Hmmm... I think of the H. Upmann Coronas Major as smooth and sweet, too. Am I "off" here? 

~d.


----------



## zemekone (Aug 1, 2004)

Maybe my pallet is all Effed up, but when you guys are mentioning montes are u talking about aged ones? Cuz i never get that creamy from any montes i have, but again my montes dont really have any age on them, except my especials. I get that that sweet, creamy taste from the ERdM line especially the Gran Coronas and the Choix Supreme, the Trinidad Fundadores, and the Juan Lopez #2s. Damn now i need a cigar! :dr


----------



## LasciviousXXX (Oct 12, 2004)

zemekone said:


> Maybe my pallet is all Effed up, but when you guys are mentioning montes are u talking about aged ones? Cuz i never get that creamy from any montes i have, but again my montes dont really have any age on them, except my especials. I get that that sweet, creamy taste from the ERdM line especially the Gran Coronas and the Choix Supreme, the Trinidad Fundadores, and the Juan Lopez #2s. Damn now i need a cigar! :dr


I guess it just depends on the crop Gerry. Most of the recent Monte 2's I've had were just kind of blah... however I split a box of 03's with Coppertop quite awhile back and they were just PACKED with creamy cocoa flavor. Amazing smoke for such a young vintage. I actually ordered another box of 03's before the fire in the hopes that I would get another winner. I did and they were amazing!!! Unfortunately, they were HERF'd up by my house with only 2 cigars having been smoked out of the box...... sad.

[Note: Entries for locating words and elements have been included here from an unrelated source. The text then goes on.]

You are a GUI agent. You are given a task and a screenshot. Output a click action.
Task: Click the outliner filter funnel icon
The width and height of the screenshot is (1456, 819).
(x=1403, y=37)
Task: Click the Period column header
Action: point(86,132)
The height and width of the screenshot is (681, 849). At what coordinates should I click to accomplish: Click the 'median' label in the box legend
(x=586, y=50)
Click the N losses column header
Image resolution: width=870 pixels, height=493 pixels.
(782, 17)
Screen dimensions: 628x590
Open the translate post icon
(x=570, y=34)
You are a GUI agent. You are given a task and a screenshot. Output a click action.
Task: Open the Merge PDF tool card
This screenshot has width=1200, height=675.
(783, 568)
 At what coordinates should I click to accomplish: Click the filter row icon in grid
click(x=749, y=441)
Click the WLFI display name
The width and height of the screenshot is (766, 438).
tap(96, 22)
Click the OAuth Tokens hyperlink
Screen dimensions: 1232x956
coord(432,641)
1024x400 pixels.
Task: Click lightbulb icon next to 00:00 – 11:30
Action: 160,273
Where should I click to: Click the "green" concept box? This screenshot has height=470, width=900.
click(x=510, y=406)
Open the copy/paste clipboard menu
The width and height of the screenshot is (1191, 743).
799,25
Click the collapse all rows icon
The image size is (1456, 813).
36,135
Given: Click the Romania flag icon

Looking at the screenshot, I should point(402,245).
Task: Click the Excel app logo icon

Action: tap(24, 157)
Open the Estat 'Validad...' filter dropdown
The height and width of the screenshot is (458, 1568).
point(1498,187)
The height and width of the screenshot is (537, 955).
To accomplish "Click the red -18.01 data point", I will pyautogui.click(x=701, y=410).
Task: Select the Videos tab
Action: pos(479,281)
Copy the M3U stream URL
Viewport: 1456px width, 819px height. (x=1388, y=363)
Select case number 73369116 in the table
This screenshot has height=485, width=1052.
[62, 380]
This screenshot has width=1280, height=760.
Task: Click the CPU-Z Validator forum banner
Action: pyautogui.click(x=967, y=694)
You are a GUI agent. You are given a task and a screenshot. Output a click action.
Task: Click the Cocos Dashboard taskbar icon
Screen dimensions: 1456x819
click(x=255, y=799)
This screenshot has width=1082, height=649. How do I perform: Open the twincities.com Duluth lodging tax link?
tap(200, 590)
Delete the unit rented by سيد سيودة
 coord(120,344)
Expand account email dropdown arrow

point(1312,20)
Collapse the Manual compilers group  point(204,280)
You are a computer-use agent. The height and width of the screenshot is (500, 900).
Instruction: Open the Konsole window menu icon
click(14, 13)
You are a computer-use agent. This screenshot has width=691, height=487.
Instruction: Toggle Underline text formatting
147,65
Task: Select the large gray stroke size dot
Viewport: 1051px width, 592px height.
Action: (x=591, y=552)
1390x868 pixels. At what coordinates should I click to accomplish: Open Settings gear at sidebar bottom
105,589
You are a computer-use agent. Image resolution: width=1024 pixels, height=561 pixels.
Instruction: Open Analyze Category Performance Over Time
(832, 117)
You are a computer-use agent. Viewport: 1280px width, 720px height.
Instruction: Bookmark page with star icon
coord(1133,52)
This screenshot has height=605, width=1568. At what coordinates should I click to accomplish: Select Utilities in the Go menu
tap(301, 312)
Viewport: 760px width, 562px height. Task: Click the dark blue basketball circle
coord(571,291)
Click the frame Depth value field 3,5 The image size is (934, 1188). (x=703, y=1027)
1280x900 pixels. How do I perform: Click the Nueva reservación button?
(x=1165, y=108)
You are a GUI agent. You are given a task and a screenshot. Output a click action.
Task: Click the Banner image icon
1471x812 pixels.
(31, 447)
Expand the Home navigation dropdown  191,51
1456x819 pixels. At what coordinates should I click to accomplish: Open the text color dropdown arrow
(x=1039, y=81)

If I see any more GKO 03's rolling around, you can bet your sweet lingerie wearing ass I'm going to snap 'em up


----------



## JohnP (Apr 11, 2005)

For me it would be HDM DC or JL #1. Monte's would be honorable mention.


----------



## ss396 (Sep 24, 2005)

rafael gonzales extra (corona gorda) a mild smooth creamy cigar with a decidely sweet taste.


----------



## Fredster (Jan 26, 2004)

Sancho Panza coronas have a nice sweet taste to me. Had a Monte #3 from 1998 the other day and it was very creamy and sweet. Por Lar. pc's are sweet and creamy to me also.


----------



## Puffy69 (Sep 8, 2005)

Im not a big fan of the HdM line so far,except the DC..It is a pretty good cigar young..I havent had an aged one before but im sure it prolly would lose some of its flavor since its so smooth now...I cant imagine it getting any better..The short robs and the epi2 just seem to be very spicey and bitter to me young but should improve..im gonna smoke another epi2 just to see if it has improved since i havent touched them in 6 months or so..I hope they are cuz the construction on HdM's are so consistant..Im with Gerry on the MC line...Not much sweetness there for me either, more tobaccoey, especially aged stuff.. and the For that sweet,creamy cookie dough taste, i like the H.Upman super coronas and Party Luci's...Hmmmmmm:dr Now i need a cigar also Dustin..lol.


----------



## TechMetalMan (Apr 2, 2006)

Um- you guys may laugh at me---but the PSD4 that Dustin gifted me from 02 had a very honey based taste to it. It was very mild, smooth, had that honey taste as well as a caramel taste (mostly on the finish)-not sure on creamy- but sweet and smooth- absolutely.

The problem is -everyone refers to these as Spicy...i didnt get that.


----------



## moon (Jun 12, 2006)

Please don't hate me for bringing this up in the Habanos Lounge but if you like creamy and smooth you should check out the RP OWR Corojo Toro. I think this cigar will meet the profile you are talking about. Just another cigar to add to the arsenal. My :2 .

Sorry for the NC talk in the ISOM Palace. I still love you ISOM's but am an equal opportunity pusher.


----------



## Blueface (May 28, 2005)

SCdLH El Morro fits the bill.
Very noticeable sweetness to it.


----------